◆ Your objective ◆
Rewrite the items below as a numbered list, leaving out any blank lines.

◆ Data records ◆

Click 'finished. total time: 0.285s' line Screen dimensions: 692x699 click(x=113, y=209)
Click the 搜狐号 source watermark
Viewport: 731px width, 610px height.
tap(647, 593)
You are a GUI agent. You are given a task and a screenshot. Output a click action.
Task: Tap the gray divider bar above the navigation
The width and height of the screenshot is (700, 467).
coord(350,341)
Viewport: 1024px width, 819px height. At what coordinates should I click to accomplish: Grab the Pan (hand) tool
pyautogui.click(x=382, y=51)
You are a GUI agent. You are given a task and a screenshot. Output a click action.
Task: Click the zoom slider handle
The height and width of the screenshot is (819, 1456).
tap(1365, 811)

◆ The answer ◆
1. Click 'finished. total time: 0.285s' line Screen dimensions: 692x699 click(x=113, y=209)
2. Click the 搜狐号 source watermark
3. Viewport: 731px width, 610px height.
4. tap(647, 593)
5. You are a GUI agent. You are given a task and a screenshot. Output a click action.
6. Task: Tap the gray divider bar above the navigation
7. The width and height of the screenshot is (700, 467).
8. coord(350,341)
9. Viewport: 1024px width, 819px height. At what coordinates should I click to accomplish: Grab the Pan (hand) tool
10. pyautogui.click(x=382, y=51)
11. You are a GUI agent. You are given a task and a screenshot. Output a click action.
12. Task: Click the zoom slider handle
13. The height and width of the screenshot is (819, 1456).
14. tap(1365, 811)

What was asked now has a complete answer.